Based on openvino 2019 r3 study and analysis of the performance optimization of reasoning (3) based-CodePudding

According to the previous two parts on the analysis of benchmark_app, rewrite the benchmark code, remove the command the main parameters, the method of all parameters to hard code in the code; Remove the smart Pointers such as advanced usage, use only simple operating systems provide a multithreaded synchronization interfaces, after do this is for the purpose of the inference this part as a module, can be more simple integration into your program:)

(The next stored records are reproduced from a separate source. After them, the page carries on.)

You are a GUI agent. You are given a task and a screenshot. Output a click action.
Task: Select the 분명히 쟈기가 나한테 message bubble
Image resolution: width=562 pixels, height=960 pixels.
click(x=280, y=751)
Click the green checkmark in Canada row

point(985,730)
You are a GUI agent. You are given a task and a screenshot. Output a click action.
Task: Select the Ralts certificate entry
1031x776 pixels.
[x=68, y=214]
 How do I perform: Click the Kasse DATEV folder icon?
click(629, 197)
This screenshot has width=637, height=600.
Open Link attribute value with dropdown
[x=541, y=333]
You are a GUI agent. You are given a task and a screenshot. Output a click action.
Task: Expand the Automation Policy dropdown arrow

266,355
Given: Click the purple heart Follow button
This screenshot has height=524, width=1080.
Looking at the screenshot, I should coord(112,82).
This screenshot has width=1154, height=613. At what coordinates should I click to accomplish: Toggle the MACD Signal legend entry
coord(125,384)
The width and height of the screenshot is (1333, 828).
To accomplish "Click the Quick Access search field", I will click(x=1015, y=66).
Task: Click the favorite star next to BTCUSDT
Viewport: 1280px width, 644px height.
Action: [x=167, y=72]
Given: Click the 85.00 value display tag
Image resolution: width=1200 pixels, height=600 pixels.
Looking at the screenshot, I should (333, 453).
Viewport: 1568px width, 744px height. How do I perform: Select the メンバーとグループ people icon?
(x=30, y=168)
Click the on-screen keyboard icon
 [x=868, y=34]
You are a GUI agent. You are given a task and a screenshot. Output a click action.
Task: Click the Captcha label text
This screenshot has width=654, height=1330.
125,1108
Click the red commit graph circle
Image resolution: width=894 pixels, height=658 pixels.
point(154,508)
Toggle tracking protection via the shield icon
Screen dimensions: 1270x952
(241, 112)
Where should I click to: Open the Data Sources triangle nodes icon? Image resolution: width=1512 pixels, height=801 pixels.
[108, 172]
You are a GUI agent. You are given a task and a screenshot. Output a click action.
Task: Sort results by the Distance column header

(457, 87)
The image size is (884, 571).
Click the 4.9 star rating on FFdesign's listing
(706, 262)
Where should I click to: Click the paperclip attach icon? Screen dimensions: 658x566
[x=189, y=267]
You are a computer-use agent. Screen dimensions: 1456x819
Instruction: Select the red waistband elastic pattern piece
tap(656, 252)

First look at the pure CPU mobilenet - SSD FP32 performance model of reasoning, my hand is a 4 core i5 7440 hq 4 thread mobile processors,

First batch size=1, where each reasoning only input image,

The inference request (nireq)=1, namely at the same time only a reasoning request

For every 100 frame reasoning computation time required to print a order time reasoning Latency (us), as well as the overall reasoning performance throughput (FPS)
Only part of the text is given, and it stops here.